Assignment 8: Introspection & Advanced Visualizations

In this final assignment, you should try out some more involved visualization approaches. We are asking you to “go out there” and either implement some method(s) yourself, or try out existing tools. Keep the recent reading list in mind. Below, you will find some proposals. Feel free to do something completely different though if you like! Make sure you share cool/interesting findings before the next session so that we can talk about them.

Note: In what follows, we will sometimes refer to “values of interest” in a network. This could mean any of the following (we are assuming the standard MNIST classification task as a default, but you can use whatever task you like):

Probability for a certain class.
Logits for a certain class (why is this different?).
Activations of specific hidden units in an FC layer.
Sum (or average) of activations in a layer (likely hard to interpret).
Sum (or average) over activations of a convolutional filter (i.e. pick a specific filter and reduce over spatial dimensions). Also interesting: Comparing a filter before and after pooling.
Activation of a convolutional neuron (specific filter and spatial positions) or a subset of neurons.

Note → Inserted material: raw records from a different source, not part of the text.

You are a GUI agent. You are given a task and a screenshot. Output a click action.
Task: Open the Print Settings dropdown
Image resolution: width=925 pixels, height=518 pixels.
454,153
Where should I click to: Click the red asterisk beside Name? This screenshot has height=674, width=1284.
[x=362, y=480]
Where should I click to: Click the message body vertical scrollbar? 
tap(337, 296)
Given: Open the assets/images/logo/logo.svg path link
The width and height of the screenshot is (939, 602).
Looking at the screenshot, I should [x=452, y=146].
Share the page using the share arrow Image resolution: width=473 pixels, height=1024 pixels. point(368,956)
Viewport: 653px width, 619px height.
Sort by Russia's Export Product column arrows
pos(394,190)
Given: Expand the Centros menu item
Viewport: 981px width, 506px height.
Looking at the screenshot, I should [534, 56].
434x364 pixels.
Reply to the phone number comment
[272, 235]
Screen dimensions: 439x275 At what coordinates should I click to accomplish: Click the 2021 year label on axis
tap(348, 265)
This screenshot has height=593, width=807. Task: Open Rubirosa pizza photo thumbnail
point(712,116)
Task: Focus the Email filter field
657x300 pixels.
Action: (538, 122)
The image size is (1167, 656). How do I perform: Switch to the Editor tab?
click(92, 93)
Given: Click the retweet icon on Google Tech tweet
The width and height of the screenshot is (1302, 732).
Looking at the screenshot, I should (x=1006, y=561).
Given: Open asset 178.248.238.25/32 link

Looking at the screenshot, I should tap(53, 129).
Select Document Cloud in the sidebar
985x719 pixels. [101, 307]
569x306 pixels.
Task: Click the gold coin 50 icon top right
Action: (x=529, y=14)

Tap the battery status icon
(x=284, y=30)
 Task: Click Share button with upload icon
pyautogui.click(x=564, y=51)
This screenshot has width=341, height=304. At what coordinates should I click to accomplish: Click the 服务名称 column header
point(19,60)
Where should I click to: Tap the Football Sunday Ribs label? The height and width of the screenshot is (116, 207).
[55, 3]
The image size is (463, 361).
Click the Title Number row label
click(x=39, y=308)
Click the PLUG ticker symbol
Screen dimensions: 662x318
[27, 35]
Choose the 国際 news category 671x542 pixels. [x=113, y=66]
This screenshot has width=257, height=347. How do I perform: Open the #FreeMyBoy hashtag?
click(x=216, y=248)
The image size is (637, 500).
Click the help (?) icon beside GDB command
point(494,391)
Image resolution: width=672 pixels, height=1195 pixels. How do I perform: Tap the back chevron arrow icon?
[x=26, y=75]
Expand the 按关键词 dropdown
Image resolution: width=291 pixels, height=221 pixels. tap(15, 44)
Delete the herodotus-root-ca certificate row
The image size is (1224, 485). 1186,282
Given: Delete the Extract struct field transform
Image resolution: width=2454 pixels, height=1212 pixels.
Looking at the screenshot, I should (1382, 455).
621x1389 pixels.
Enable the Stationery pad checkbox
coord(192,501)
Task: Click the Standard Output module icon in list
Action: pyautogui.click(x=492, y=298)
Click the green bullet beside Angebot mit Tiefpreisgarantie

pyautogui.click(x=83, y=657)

In general, you should try several of these options to get an idea of what the different network parts are doing.

Maximally Activating Dataset Examples

This is probably the simplest thing you could do that allows some insight into hidden layers: Train a network and then run some examples (e.g. the test dataset) through it, recording the value of interest for each example. Then, look at the examples producing the highest such value (e.g. all above a certain threshold, or the maximum k). Try to find the invariances between these examples to create hypotheses as to what the respective unit/layer/whatever preferrably reacts to.

Finding Maximally Activating Inputs via Gradient Ascent

This is comparable to the “Deepvis” reading. The basic setup is fairly simple to implement in Tensorflow:

Train a network as usual and save the parameters.
Re-create the network, but don’t make it trainable (e.g. the tf.layers functions take a trainable argument). Load the trained parameters.
Instead of the usual inputs, define a (trainable!) variable and use that as the input to the network.
As a cost, define the negative of the value of interest.
Train – by minimizing the negative, we are maximizing the value of interest.

Note: When using activations such as tanh, maximization doesn’t necessarily make sense (maximization of the absolute value might be more suitable). However, we are assuming relus as a “default” here.

Assuming you correctly defined the network not to be trainable, the only variable the network can change to achieve the optimization is the input. Visualize whatever comes out of the optimization process. Note that this may differ based on random initalization (different local optima). The results might not look as you expected them to. Here are some tips to make them a little nicer:

tf.get_variable (as well as tf.Variable) allows a constraint argument. E.g. for MNIST, you could pass lambda x: tf.clip_by_value(x, 0, 1) to keep pixels between 0 and 1. Observe what happens to your inputs (min/max values) if you don’t do this, in particular when maximizing something such as class logits. Why is this?
The Deepvis guys note that regularization is necessary to prevent “unnatural” patterns the network is highly sensitive to. A simple regularization you could add is via adding the tf.norm of the input to the cost. Try different norms (e.g. L1, L2). Keep in mind that how much you weight this norm compared to the “actual” cost (value of interest) is very important. In particular, L1 regularization can lead to essentially black images if the weight is even slightly too large.

LSTMVis

In case you are sick of MNIST by now, feel free to try LSTMVis, e.g. with your character RNNs. If you decide that you want to do this, you will need to read the docs for yourself (and definitely share your observations!). Note that the installation instructions only mention Python 2.7. The tool is generally framework-agnostic (you need to export your data into .hdf5 files), but there seems to be a state reader thingy for Tensorflow (linked towards the bottom of the github readme).